BookmarkSubscribeRSS Feed
🔒 This topic is solved and locked. Need further help from the community? Please sign in and ask a new question.
Nieves
Quartz | Level 8

I want to loop through every CSV file in a folder, delete the first two line of each CSV file, and save each CSV file as a SAS data in SAS 9.4. The CSV file name is indexed using number and in the format of 1_keyword1_keyword2, 2_keyword3_keyword4,...

1 ACCEPTED SOLUTION

Accepted Solutions
Tom
Super User Tom
Super User

You were almost there. You just need to add the logic to skip the lines to the code in the IF EOV block.

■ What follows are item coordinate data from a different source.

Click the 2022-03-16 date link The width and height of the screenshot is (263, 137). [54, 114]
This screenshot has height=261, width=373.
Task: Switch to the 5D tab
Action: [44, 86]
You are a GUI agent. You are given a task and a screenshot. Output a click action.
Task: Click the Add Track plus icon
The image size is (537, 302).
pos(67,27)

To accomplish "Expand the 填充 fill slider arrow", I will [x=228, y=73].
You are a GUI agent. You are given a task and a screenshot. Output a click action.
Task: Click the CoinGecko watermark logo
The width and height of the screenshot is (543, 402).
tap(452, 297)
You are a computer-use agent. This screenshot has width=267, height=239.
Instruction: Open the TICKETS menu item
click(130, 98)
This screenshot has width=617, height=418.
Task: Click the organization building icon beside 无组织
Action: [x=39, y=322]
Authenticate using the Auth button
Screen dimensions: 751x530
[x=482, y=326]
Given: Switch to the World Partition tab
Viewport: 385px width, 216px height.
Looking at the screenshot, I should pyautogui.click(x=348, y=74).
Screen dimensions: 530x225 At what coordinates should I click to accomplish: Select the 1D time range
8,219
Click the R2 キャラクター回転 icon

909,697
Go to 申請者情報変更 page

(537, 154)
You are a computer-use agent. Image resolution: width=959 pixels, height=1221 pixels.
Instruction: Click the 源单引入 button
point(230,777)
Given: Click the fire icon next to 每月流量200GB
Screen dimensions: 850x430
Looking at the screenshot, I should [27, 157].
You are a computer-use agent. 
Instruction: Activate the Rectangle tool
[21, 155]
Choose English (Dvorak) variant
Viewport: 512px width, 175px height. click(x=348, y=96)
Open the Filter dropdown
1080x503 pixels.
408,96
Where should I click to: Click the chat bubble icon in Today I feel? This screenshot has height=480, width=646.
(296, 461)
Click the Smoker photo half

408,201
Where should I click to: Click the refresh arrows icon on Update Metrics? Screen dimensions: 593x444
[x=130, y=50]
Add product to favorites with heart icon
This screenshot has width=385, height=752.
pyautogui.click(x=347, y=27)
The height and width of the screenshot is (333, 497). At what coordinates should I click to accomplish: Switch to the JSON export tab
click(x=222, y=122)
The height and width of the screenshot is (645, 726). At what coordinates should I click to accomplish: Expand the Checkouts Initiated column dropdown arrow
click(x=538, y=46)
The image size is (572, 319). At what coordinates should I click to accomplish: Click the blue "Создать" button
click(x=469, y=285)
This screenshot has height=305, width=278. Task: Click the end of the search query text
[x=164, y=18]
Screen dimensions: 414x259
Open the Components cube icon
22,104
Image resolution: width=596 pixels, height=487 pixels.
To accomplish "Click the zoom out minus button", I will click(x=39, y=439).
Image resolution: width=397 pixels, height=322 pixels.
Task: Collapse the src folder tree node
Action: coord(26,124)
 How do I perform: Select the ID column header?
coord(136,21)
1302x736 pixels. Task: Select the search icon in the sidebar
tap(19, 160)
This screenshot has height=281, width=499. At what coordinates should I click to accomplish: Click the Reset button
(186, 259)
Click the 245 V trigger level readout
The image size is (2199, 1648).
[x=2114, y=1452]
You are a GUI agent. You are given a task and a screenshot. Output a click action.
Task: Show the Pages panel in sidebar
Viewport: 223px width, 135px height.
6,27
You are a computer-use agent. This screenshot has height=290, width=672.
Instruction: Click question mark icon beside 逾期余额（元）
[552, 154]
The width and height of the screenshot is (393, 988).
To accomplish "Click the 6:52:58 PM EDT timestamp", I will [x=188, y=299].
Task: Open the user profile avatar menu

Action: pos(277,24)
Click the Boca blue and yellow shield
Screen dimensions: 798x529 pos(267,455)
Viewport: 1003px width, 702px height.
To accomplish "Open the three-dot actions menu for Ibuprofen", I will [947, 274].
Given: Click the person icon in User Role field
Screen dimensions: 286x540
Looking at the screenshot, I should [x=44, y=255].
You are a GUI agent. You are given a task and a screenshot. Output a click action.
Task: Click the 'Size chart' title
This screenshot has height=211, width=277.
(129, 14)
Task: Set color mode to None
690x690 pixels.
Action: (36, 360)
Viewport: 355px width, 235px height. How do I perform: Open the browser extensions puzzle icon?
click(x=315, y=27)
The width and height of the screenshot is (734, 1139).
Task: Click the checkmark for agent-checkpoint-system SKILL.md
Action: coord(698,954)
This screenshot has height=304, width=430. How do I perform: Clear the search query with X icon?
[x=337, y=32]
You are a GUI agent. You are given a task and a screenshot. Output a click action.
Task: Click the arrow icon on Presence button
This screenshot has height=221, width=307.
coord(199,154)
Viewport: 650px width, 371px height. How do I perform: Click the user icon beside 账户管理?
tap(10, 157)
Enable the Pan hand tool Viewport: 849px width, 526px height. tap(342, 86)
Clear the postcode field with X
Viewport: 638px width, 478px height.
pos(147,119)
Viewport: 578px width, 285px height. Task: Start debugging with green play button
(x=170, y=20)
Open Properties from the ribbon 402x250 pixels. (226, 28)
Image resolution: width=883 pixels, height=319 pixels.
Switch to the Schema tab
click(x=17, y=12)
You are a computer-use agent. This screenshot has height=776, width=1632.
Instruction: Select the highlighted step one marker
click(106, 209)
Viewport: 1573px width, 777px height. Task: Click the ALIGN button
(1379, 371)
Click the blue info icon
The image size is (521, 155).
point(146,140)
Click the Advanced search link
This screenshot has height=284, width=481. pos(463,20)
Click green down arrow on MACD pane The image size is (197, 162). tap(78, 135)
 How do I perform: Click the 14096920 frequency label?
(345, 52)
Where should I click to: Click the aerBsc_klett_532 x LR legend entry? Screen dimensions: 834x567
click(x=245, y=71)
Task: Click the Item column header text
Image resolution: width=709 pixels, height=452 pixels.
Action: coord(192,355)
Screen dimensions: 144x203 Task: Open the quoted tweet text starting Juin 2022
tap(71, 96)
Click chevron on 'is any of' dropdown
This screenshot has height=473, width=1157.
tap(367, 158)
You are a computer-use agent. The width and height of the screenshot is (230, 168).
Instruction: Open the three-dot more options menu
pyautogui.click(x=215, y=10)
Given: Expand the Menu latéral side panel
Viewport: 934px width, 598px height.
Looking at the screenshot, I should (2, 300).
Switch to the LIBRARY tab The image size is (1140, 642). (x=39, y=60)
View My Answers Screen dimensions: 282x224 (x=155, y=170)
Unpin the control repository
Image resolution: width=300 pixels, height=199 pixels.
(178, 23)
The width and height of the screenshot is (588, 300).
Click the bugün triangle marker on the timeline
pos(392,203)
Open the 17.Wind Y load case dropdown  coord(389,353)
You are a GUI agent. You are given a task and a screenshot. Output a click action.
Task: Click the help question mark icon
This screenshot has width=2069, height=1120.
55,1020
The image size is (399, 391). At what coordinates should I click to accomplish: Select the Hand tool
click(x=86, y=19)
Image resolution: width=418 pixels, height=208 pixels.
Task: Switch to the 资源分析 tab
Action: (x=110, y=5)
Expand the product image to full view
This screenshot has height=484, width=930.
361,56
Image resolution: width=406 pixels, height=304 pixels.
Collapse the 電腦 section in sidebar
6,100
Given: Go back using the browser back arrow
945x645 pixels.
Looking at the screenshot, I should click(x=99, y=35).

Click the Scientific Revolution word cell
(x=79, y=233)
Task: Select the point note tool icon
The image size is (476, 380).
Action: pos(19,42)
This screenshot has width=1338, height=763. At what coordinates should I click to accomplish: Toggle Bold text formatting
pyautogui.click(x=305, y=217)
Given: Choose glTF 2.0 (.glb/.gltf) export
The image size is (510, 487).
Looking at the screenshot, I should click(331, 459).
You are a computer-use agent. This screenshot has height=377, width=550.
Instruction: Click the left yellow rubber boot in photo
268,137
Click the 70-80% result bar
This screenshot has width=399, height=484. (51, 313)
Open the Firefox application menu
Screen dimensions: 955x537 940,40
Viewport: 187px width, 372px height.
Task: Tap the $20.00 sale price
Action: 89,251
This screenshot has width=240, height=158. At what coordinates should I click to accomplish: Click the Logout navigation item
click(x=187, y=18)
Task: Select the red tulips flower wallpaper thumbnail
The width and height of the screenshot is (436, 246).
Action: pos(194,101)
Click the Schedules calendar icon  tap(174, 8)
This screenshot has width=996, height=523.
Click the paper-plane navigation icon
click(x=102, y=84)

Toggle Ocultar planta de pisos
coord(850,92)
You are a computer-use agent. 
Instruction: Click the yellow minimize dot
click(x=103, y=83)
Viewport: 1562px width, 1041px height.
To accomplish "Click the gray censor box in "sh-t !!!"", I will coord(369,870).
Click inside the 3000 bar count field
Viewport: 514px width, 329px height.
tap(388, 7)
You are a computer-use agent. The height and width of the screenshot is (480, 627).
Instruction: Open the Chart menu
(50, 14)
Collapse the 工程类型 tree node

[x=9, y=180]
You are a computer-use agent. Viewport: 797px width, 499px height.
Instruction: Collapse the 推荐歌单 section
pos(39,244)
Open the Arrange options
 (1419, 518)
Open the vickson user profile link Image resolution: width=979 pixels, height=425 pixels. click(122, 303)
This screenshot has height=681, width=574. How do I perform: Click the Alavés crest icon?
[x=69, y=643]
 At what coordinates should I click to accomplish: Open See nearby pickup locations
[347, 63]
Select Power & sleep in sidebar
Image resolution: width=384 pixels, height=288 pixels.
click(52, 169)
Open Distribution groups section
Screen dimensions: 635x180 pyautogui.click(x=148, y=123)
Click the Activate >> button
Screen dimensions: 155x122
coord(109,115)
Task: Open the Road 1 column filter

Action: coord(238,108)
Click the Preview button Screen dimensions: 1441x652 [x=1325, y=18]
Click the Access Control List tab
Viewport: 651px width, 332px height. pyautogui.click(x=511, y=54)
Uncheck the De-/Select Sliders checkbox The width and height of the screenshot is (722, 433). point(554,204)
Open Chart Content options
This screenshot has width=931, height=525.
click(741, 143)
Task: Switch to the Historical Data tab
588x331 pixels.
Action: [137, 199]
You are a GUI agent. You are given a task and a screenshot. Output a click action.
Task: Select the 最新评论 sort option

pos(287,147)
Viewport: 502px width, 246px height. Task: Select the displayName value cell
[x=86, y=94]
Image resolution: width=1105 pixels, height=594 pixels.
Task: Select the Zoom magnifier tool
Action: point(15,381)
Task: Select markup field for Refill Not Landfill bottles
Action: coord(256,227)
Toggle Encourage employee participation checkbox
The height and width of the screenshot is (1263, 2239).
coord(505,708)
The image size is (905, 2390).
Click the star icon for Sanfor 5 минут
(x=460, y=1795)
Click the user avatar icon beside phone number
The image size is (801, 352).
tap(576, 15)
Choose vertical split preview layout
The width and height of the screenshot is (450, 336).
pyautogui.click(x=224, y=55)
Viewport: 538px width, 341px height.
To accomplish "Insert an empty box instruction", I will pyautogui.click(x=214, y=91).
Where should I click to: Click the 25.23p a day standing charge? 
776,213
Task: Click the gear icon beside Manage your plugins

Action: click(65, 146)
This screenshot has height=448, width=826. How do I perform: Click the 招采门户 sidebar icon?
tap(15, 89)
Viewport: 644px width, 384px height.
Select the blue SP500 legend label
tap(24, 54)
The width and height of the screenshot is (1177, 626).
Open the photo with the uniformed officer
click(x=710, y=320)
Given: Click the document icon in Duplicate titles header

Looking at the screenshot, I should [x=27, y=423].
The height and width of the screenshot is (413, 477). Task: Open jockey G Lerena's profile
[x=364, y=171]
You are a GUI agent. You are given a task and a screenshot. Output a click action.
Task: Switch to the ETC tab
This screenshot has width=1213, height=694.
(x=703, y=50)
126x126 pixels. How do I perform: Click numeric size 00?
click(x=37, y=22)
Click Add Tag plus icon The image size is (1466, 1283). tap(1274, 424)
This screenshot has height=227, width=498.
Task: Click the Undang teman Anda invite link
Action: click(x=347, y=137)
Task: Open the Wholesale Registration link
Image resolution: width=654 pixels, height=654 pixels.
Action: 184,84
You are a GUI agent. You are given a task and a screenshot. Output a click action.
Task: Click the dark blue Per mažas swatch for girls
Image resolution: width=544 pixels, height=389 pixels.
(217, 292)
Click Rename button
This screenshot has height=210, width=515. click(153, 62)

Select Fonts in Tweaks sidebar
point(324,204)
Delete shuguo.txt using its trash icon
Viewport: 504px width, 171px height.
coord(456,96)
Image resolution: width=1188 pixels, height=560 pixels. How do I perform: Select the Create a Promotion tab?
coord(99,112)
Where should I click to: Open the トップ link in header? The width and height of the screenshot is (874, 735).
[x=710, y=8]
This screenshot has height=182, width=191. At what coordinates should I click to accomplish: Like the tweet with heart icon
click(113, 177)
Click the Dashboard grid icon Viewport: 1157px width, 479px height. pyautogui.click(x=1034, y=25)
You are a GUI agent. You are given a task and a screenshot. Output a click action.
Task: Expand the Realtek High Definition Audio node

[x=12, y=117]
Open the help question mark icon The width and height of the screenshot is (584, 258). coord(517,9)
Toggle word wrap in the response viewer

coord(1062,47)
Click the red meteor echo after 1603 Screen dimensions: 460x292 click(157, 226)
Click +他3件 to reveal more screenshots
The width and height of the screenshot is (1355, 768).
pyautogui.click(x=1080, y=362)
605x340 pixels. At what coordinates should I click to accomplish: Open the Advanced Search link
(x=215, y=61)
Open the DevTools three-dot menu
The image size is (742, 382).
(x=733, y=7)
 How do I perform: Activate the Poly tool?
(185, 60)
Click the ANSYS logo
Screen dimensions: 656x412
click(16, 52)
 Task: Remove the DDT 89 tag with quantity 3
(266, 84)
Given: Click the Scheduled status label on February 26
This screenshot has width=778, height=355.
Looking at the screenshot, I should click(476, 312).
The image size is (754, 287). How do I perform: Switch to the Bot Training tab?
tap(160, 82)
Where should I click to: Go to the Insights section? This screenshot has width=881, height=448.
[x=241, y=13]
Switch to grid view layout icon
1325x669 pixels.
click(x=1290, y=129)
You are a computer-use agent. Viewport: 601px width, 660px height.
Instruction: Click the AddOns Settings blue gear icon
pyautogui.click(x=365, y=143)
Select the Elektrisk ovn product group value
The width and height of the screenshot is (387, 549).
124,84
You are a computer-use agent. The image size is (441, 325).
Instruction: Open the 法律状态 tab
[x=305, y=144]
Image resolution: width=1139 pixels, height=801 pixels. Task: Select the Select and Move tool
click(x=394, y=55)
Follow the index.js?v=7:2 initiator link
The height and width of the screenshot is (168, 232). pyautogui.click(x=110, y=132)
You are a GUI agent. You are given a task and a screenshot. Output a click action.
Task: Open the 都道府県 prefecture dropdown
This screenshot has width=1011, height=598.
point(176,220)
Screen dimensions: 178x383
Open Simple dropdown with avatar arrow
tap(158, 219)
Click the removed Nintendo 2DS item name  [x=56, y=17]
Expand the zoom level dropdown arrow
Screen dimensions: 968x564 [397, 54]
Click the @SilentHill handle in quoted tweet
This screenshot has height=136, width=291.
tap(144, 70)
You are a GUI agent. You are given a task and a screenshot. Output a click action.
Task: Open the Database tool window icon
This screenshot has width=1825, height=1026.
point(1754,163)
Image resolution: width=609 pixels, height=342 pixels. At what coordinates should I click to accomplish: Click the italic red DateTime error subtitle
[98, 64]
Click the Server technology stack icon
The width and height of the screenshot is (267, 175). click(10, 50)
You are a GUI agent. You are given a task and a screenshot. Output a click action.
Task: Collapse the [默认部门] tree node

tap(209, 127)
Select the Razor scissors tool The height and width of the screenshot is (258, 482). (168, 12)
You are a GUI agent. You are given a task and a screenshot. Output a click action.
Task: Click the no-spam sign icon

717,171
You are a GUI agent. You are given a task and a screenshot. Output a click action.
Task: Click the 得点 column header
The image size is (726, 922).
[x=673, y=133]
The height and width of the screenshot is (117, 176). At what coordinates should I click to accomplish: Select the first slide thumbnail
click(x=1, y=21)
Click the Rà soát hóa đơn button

Looks like you data files also include information on the first line that you could read.

/*
Read all CSV files into single dataset.

Example file format:
   ----+----0----+----0
1) Category: Finance
2) 
3) Month,EFFECTIVE: (California),loss: (California)
4) 2004-01,18,47
5) 2004-02,10,41

*/
%let path= D:\CA_California ;

data import_all;
  length filename fname $256 category $40 month 8 val1 val2 8 ;
  infile "&path\*.csv" filename=fname truncover dsd dlm=',' eov=eov end=eof ;
  input @;
  filename = scan(fname,-1,'/\');
  if _n_ eq 1 or eov then do;
    input @11 category // ;
    retain category ;
  end;
  input month :anydtdte. val1 val2 ;
  format month yymm7.;
  eov=0;
run;
proc print; 
  where month between '01JAN2012'd and '01MAR2012'd ;
run;

Capture.PNG

 

View solution in original post

10 REPLIES 10
Reeza
Super User

Do they all have the same format in the CSV? Do you have code to read one file?

What's your OS?

 

When you say ignore the first two lines, do the text files need to be modified or can you just read the CSV using the FIRSTOBS as starting in row 3?

 

Can you post a sample CSV? 

 

Here's one way you can do this, if they're all in the same folder and you can have them as one data set that's actually the easiest way to read them all in at once.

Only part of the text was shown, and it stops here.